Il parametro essenziale, per definire lo stadio e la conseguente evoluzione della malattia, è rappresentato dalla entità di fibrosi e pertanto solo la biopsia e il successivo esame istologico permettono una stadiazione esatta della malattia e del danno epatico. L’unico svantaggio è che le biopsie epatiche possono essere eseguite in modo limitato (a parte casi particolari ogni 3-4 anni). Una volta accertata la presenza del virus e del danno epatico si possono eseguire ulteriori indagini volte ad individuare il genotipo dell’HCV e la carica virale grazie all’HCV-RNA quantitativo, benché essi sono poco utilizzabili in quanto né i livelli di viremia, né il genotipo virale hanno dimostrato convincenti correlazioni con l’evoluzione delle patologie.
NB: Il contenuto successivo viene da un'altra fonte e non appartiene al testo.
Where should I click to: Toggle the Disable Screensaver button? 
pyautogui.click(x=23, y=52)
Tuttavia gli esami del sangue condotti di routine non includono il test per l’HCV, pertanto la verifica sierologica deve essere richiesta esplicitamente dal medico curante. Per questo motivo la maggior parte delle persone affette da Epatite C asintomatica non sanno di avere la malattia.
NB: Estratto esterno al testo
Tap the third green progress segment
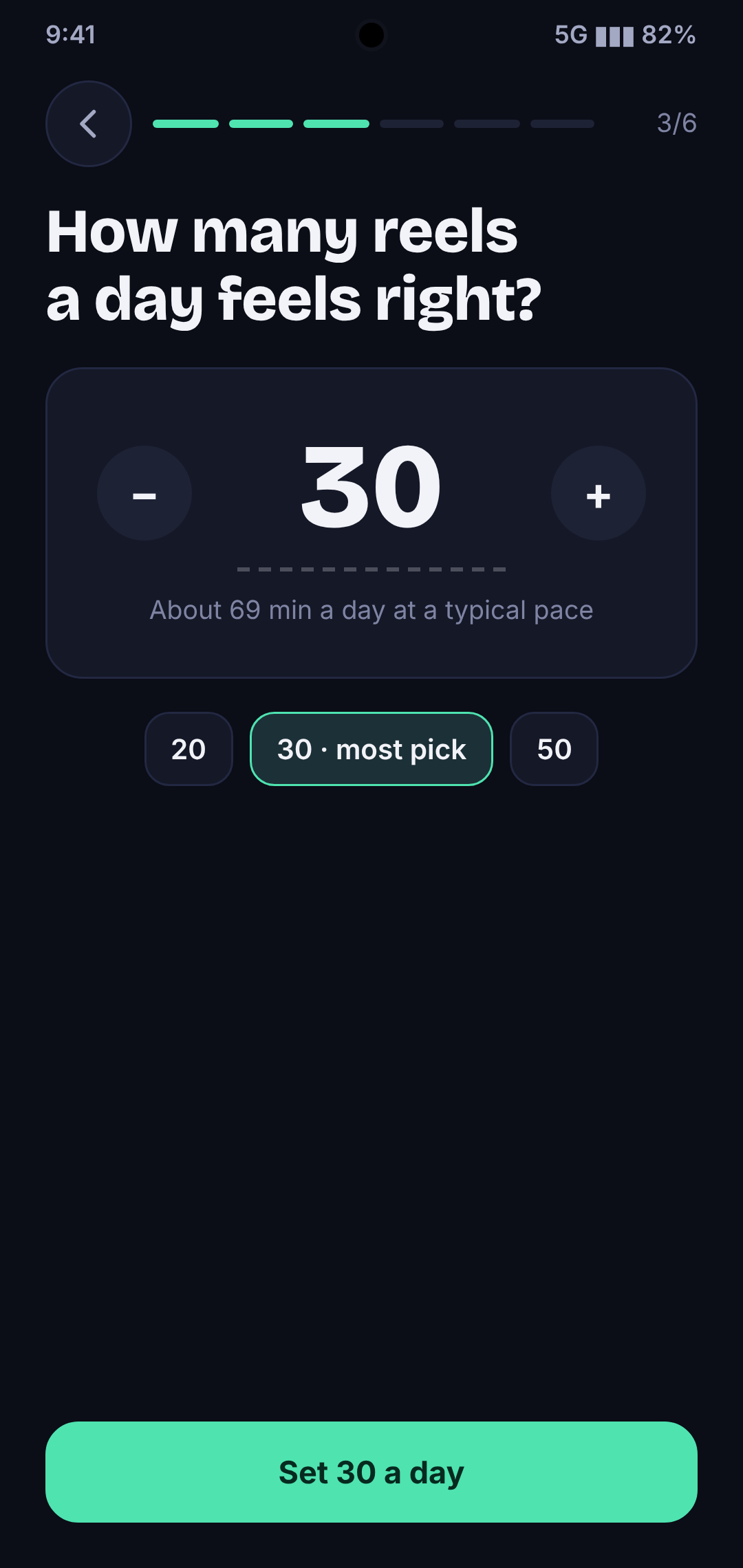The image size is (743, 1568). pos(336,124)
Si è discusso di tutto questo a Roma al convegno “HCView, una finestra sulle politiche per l’epatite C” patrocinato dal Ministero della Salute.
Oggi esiste la possibilità concreta di eradicare il virus grazie alla disponibilità di una nuova classe di farmaci, gli antivirali diretti (DAA). “Stiamo assistendo a una rivoluzione epocale nell’area epatite C che si deve all’introduzione di farmaci antivirali innovativi in grado di migliorare il controllo dell’epatite C e di incrementare i tassi di cura dei pazienti passando dal 50% al 90% di guarigioni, cui si aggiunge un profilo di tollerabilita ottimale non confrontabile con le terapie precedenti grazie anche all’assenza dell’interferone nel regime terapeutico, responsabile dei pesanti effetti collaterali – dichiara Antonio Gasbarrini, Professore ordinario di Gastroenterologia, Università Cattolica del Sacro Cuore Roma -. In prospettiva, sarà possibile ridisegnare i contorni della gestione di questa grave malattia, però ad oggi assistiamo ancora a ritardi nell’implementazione di quegli strumenti programmatici che strutturano l’accesso alle terapie e garantiscono al paziente la corretta gestione. Si tratta di un discorso ampio che va dalle le risorse per accogliere i nuovi trattamenti, fino all’inserimento nei prontuari regionali e alla formazione del personale sanitario, nonché al vaglio di Linee Guida Nazionali”.